##### The data

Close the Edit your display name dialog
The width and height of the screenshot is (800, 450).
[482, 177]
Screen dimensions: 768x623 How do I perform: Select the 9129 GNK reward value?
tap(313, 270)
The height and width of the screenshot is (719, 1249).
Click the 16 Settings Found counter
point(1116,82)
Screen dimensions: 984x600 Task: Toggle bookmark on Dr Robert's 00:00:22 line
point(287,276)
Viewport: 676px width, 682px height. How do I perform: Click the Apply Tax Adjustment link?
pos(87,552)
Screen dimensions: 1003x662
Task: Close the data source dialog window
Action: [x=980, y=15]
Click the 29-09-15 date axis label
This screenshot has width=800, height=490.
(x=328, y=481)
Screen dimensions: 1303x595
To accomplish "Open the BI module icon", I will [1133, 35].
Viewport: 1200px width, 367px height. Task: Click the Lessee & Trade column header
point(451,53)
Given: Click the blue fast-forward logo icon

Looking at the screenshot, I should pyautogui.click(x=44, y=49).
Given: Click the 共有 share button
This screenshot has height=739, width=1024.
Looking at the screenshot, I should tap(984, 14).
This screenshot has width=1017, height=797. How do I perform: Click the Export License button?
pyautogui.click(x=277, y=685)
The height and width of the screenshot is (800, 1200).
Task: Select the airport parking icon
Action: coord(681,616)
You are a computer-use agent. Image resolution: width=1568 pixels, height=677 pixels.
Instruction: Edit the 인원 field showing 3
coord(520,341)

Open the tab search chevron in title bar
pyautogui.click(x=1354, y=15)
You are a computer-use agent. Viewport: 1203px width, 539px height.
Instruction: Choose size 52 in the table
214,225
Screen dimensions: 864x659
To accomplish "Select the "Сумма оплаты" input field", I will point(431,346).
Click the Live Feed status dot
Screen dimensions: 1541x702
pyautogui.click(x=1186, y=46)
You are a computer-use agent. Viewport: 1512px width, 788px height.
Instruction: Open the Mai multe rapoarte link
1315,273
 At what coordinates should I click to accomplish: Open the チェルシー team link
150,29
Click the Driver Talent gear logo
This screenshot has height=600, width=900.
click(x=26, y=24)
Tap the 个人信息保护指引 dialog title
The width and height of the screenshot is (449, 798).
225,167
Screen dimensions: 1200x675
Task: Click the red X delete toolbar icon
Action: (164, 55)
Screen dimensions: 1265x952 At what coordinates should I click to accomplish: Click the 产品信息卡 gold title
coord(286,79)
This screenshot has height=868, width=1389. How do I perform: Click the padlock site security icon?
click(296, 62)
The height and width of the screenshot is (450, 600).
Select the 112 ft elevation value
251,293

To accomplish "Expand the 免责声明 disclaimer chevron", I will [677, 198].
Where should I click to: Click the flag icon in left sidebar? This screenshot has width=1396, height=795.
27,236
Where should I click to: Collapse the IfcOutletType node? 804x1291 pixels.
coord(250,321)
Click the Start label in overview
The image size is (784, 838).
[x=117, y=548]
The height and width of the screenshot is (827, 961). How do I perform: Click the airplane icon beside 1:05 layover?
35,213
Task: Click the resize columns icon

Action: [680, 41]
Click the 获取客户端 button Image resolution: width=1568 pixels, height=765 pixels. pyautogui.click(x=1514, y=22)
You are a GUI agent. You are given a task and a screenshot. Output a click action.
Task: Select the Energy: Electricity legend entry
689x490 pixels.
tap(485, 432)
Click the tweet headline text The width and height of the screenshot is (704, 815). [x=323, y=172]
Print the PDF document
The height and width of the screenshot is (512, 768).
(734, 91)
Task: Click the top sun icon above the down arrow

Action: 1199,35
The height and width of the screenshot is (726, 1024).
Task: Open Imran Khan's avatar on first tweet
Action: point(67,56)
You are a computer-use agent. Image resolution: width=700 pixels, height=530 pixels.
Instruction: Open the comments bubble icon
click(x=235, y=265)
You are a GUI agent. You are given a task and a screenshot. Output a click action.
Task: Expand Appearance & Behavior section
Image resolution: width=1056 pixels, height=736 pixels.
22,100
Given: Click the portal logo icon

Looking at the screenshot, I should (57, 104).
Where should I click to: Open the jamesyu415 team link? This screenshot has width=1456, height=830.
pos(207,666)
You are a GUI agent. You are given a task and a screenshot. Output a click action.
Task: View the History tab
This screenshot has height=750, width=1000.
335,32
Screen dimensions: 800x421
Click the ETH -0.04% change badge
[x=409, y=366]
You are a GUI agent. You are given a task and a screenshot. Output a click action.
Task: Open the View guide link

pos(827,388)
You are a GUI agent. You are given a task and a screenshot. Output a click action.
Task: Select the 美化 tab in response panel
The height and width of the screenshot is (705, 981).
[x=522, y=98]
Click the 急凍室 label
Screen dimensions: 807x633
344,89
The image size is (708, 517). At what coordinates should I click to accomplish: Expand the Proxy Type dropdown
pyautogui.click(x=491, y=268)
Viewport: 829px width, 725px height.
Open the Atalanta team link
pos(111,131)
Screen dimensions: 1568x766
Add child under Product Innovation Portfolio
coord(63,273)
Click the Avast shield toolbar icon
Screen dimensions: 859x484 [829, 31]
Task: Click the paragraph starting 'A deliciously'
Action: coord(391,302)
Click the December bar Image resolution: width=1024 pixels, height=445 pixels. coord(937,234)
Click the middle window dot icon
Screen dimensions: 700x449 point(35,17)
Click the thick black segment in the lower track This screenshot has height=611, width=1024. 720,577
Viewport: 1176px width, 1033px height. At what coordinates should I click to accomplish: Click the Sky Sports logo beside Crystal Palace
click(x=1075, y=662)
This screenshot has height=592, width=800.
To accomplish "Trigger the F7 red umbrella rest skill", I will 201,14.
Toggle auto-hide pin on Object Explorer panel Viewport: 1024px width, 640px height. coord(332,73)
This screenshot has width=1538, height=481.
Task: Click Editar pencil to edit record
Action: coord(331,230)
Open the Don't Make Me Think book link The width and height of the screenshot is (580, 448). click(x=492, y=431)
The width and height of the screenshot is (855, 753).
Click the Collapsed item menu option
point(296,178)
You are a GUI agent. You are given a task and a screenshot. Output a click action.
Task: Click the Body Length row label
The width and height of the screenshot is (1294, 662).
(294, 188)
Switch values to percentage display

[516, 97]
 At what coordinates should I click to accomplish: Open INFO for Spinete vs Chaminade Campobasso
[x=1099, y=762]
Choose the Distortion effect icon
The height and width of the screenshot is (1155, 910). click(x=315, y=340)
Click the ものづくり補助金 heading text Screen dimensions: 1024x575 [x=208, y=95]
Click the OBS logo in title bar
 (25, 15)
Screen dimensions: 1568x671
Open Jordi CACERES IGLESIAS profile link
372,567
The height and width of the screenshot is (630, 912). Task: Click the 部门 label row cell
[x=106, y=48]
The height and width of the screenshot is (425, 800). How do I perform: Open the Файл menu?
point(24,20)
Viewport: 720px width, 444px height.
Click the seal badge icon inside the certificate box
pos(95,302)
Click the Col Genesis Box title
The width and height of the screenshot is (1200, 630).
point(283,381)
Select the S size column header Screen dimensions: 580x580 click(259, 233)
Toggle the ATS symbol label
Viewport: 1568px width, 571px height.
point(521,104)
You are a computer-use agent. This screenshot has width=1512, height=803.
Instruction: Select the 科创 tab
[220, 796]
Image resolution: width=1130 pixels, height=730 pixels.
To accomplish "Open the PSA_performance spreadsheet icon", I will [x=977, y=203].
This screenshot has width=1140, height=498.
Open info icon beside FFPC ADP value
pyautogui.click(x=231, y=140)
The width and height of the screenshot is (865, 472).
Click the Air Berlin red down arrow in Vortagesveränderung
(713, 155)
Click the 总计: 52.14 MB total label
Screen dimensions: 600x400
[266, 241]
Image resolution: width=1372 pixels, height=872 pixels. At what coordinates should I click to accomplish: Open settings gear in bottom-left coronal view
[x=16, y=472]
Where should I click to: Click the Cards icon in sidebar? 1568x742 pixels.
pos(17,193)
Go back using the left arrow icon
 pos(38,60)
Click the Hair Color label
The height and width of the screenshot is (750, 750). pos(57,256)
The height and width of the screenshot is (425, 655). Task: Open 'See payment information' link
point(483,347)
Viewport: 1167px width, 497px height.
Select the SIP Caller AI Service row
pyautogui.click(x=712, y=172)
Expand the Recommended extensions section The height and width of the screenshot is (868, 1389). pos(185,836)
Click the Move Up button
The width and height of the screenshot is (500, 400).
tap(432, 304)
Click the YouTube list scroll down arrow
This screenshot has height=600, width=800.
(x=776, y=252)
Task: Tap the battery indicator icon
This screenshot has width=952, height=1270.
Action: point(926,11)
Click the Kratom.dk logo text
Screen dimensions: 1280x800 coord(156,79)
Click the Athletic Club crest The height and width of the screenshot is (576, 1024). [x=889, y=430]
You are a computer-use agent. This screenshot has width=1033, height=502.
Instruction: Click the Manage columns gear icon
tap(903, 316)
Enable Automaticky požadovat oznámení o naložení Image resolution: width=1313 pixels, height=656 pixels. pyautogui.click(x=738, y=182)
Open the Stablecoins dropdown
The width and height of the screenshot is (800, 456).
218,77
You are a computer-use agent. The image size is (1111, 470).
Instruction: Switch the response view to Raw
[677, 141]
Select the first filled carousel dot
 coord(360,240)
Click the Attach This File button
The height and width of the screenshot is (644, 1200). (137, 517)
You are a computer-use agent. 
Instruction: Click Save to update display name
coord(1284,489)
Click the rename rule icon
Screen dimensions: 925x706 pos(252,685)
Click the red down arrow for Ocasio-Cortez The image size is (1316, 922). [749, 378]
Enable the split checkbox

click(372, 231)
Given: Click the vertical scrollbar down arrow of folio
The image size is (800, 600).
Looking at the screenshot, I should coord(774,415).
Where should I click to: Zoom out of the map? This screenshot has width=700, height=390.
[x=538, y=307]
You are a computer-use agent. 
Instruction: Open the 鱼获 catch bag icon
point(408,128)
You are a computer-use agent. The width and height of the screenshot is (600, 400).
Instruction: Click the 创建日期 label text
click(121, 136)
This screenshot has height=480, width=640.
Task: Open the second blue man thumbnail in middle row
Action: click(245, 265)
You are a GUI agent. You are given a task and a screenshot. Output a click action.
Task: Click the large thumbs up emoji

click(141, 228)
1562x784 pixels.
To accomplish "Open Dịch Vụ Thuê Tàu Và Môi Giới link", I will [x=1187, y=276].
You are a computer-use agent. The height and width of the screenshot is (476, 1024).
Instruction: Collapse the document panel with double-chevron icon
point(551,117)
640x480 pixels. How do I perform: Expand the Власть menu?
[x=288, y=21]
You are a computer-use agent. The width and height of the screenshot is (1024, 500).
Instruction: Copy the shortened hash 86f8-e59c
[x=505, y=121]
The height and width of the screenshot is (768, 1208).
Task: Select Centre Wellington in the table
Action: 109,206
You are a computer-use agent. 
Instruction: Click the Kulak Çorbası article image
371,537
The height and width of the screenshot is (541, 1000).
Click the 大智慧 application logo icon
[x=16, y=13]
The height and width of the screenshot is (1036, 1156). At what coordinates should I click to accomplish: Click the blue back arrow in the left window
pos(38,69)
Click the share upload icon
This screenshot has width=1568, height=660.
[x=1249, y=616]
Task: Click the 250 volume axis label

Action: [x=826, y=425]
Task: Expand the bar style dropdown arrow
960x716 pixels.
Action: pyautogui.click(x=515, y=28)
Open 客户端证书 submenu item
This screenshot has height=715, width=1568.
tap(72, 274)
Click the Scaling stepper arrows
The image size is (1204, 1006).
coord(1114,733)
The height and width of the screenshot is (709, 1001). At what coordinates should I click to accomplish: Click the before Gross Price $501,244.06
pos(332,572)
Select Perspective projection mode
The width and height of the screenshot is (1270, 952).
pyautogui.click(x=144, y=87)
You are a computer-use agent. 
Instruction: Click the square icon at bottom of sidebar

##########

Instructions to follow
Gather each line in these records that contains the string "section".

Written solution
Task: Expand Appearance & Behavior section
Expand the Recommended extensions section The height and width of the screenshot is (868, 1389). pos(185,836)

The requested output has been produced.